What the Librarian Saw

The Fall of Rome is one of those rare event that demonstrates that even when history is written by the losers the truth can be in short supply. For a man whose name can still inspire visions of terror Attila the Hun is poorly understood. When he's depicted as a barbarian (see most histories of the Roman Empire written before 1850) Attila seems more Neanderthal Frat Boy than brilliant military leader. When he's shown as a worthy adversary to the crumbling Empire, Attila seems more like Alexander the Great without the fancy tutors.

Christopher Kelly aims to show us Attila as he was - the leader of a civilization that the Romans dismissed out of arrogance, ready to play power politics with Roman, Constantinople, and Persia. This is genuine popular history that draws on the latest archaeological research to show us a society with laws, elites, fools, geniuses, and above all pride. Kelly places the old stories about the Huns in the context of their times, explaining what all that hyperbolic language really meant. He doesn't glorify the Huns any more or less than the Romans or Byzantines. He shows them all acting with honor, lying, conniving, breaking treaties, and upholding right as they understand it.
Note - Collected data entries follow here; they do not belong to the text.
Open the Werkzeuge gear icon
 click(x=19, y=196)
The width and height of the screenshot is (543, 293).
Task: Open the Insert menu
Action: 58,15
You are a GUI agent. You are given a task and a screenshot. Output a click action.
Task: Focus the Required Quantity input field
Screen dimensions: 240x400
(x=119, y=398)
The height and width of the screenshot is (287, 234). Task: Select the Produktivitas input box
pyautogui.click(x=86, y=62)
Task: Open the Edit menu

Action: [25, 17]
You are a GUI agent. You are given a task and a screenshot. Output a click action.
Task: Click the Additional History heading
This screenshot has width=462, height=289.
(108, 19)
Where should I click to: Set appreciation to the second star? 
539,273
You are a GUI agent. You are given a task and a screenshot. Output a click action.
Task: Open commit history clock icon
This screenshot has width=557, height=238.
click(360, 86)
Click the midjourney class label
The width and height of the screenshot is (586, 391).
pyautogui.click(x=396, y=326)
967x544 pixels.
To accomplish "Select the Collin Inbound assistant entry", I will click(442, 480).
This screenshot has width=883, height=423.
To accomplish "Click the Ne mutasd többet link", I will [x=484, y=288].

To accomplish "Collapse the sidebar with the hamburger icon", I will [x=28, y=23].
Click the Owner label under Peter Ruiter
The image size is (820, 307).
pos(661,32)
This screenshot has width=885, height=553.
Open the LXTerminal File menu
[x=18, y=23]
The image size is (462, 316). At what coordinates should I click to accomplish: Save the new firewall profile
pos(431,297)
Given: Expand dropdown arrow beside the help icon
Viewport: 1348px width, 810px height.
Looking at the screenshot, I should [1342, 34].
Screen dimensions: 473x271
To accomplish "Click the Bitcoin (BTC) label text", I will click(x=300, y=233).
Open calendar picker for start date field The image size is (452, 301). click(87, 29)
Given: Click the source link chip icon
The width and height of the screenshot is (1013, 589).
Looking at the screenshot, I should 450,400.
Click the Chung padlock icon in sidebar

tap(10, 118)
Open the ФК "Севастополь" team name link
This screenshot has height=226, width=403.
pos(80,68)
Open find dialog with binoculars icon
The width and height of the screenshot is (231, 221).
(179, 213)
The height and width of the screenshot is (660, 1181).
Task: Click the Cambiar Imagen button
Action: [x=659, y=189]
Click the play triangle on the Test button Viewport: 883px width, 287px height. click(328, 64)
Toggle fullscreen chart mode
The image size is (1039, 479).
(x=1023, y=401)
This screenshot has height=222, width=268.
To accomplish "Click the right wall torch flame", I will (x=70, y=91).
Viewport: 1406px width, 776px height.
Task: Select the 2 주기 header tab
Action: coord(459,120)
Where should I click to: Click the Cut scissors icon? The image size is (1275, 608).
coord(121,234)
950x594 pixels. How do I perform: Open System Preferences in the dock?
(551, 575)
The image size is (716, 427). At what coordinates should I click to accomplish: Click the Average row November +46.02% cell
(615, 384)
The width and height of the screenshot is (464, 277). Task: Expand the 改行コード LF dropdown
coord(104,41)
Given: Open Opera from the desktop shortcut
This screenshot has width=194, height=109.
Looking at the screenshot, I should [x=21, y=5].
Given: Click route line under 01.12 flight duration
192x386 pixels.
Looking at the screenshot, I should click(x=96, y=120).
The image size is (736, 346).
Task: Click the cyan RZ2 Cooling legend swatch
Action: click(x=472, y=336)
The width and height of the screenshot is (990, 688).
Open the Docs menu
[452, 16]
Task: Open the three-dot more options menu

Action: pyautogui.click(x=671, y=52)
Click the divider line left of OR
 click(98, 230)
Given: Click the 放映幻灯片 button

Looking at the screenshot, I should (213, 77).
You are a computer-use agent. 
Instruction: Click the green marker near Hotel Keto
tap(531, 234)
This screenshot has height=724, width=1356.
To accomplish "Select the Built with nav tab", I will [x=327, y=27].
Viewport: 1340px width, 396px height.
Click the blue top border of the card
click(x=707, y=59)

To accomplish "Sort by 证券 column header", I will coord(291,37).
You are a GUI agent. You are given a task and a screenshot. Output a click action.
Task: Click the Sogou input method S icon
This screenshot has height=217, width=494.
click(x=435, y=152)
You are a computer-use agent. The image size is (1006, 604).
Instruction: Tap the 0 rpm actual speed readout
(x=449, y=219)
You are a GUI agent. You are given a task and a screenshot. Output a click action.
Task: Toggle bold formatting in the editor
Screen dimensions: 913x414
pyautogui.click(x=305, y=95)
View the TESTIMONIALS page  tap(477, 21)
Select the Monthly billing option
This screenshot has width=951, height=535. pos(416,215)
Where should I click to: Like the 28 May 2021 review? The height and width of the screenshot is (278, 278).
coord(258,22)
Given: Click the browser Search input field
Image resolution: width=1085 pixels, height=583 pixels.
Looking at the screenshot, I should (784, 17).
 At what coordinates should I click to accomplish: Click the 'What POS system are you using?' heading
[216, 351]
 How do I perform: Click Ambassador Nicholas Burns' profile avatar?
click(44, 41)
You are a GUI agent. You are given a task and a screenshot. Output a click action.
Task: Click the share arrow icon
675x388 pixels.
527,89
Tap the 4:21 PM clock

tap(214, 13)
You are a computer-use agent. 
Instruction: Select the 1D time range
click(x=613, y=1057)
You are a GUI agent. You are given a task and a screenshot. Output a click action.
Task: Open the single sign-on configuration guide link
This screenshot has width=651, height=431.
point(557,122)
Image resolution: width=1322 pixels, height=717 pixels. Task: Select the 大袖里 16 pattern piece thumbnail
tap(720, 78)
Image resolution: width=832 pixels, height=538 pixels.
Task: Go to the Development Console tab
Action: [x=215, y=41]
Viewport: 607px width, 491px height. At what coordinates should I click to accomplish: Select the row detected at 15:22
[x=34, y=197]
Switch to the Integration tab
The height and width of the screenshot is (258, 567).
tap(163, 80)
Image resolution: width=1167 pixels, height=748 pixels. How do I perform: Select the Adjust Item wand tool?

Best of all, Kelly has a sense of humor and he knows a good story. The story of the Roman librarian on a diplomatic mission is half farce, half James Bond and wholly entertaining. Where else are you going to find scheming eunuchs, Dudley DoRight-esque Roman soldiers, gossipy librarians, stuttering love-sick con men and day long dinner parties? Attila did not bring about the collapse of the western half of the Roman Empire but his story exposes the weaknesses, corruption and rot that did.

Highly recommended for anyone interested in ancient/Roman history.

Kindle note: photographs not included even though they are (annoyingly) referenced in the text.